Script to extract condition database files needed in a CMSSW analysis job from /cvmfs/cms-opendata-conddb.cern.ch
.
Runs on a CMSSW open data container with cvmfs mounted on host, e.g
docker run -it --name my_cvmfs --volume "/cvmfs/cms-opendata-conddb.cern.ch:/cvmfs/cms-opendata-conddb.cern.ch" cmsopendata/cmssw_5_3_32-slc6_amd64_gcc472:latest /bin/bash
Runs a CMSSW job with the condition database area locally. Reads the missing database file from the exception message and copies it to the local area. Adds the file information to a main db file. Loops until all needed files dowloaded.
- $1 package - TriggerInfoTool
- $2 branch - 2011 (note that for TriggerInfoTool there no separate 2012 branch, 2011 is used also for 2012
- $3 configuration file - GeneralInfoAnalyzer/python/triggerinfoanalyzer_cfg.py
- $4 GlobalTag - FT_53_LV5_AN1
- $5 GitHub orgainzation/owner - cms-opendata-analyses
If TriggerInfoTool or PhysObjectExtractor are given as package, a local config with the needed modification for GT settings is used. For POET, configs are taken from a fork with hardcoded data or MC option, the Global Tag connect settings for this test and the PAT option (poet_cfg_data.py and poet_cfg_mc.py) respectively.
POET with PAT jets has the advantage of requiring all trigger and jet/btag related condition dbs. It is not guaranteed that they cover all usecases.
For 2011 branch, b-discrimininators defined in PhysicsTools/PatAlgos/python/producersLayer1/jetProducer_cfi.py are changed to those available in data.
The script is in two parts: test_workflow.sh
which set ups the working area and find_db.sh
which runs the job. It runs from a GitHib workflow where a GitHub repository and a GT (one of those available on /cvmfs/cms-opendata-conddb.cern.ch/
) can be used as input.
Change the input file and the GlobalTag if needed in the config file and check that the GlobalTag commands are of form
process.GlobalTag.connect = cms.string('sqlite_file:<global-tag-name>.db')

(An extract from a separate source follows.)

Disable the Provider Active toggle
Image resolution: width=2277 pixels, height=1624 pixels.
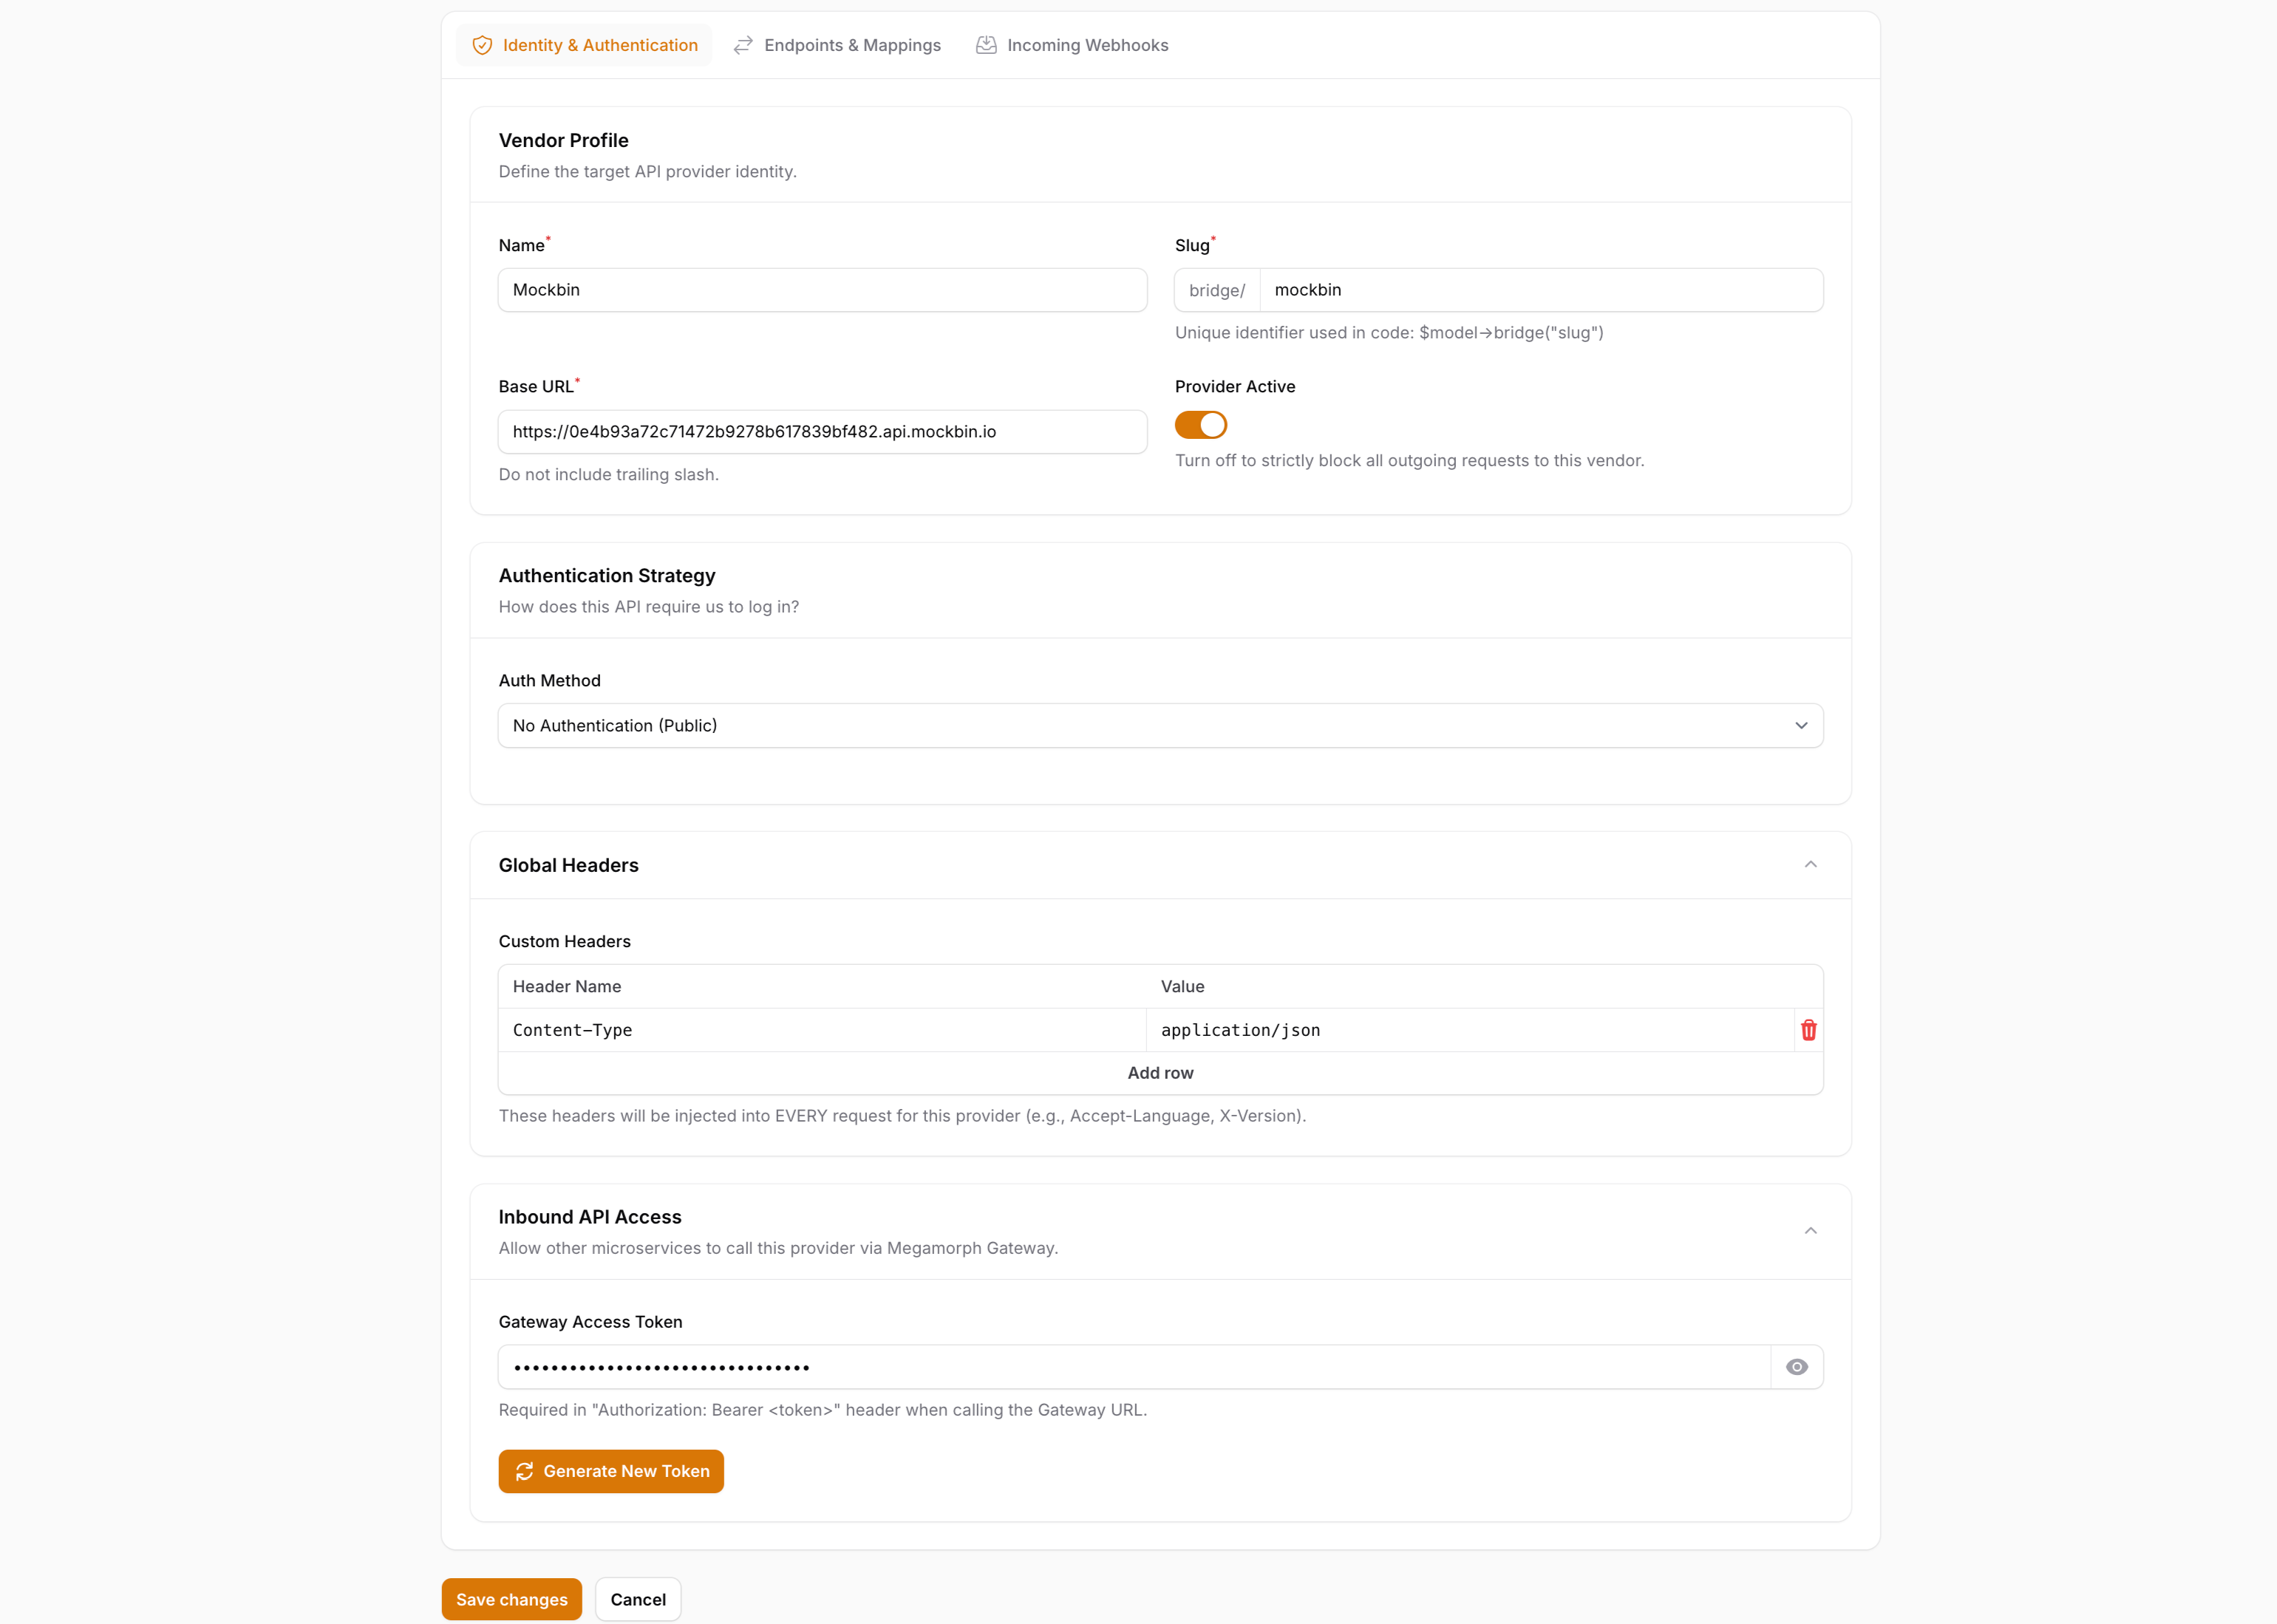tap(1200, 425)
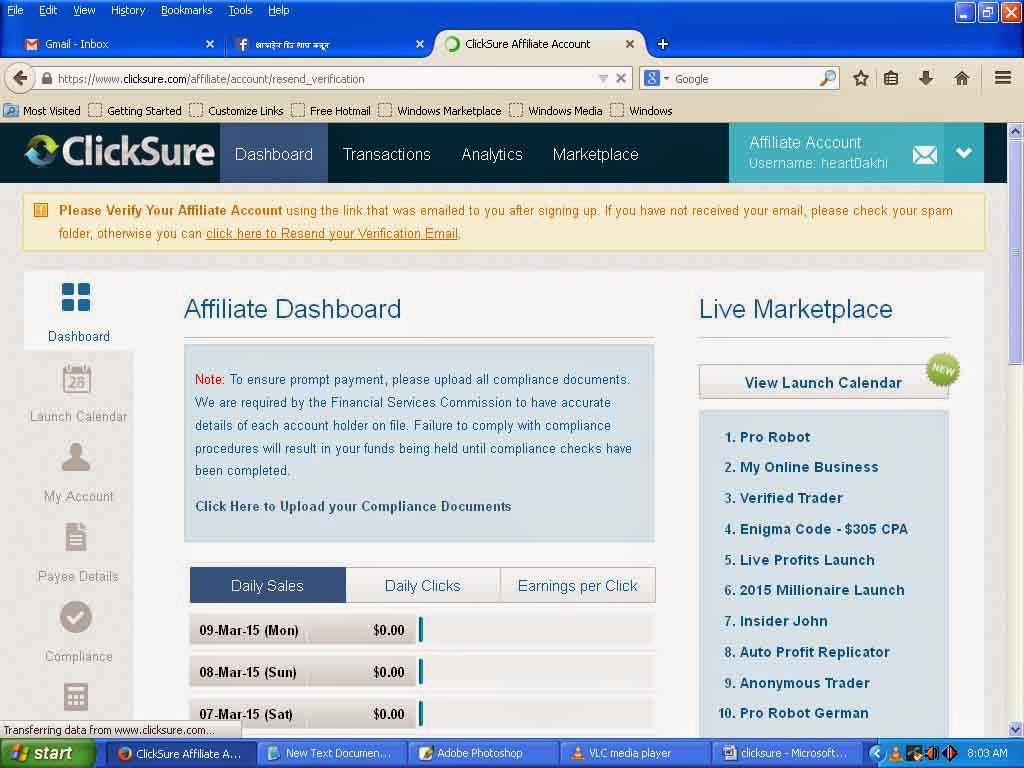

process.GlobalTag.globaltag = '<global-tag-name>::All'
and that the number of events is small.
The GitHub action workflow writes he db files (copied from /cvmfs/cms-opendata-conddb.cern.ch/<global-tag-name>
), updated stripped main db file <global-tag-name>.db
and the text dump of it are in the artifact.
Due to some instability (input/output errors for reading from /cvmfs
), the db files are now read from /eos/opendata/cms/conddb/
. This area contains all OD condition data.
The output contains the database index for the selected files (with the database file path as /cvmfs/cms-opendata-conddb.cern.ch
) and the selected database files under a folder with the GT name.
The selected databases extracted with this tool have now been copied to /eos/opendata/cms/conddb/selection-for-containers/cmssw_5_3_32/
.
The output contains a text dump of the index file. It is only for information and not needed for database access. It can be written in the sql format with:
cat file_dump.txt | sqlite3 tagname.db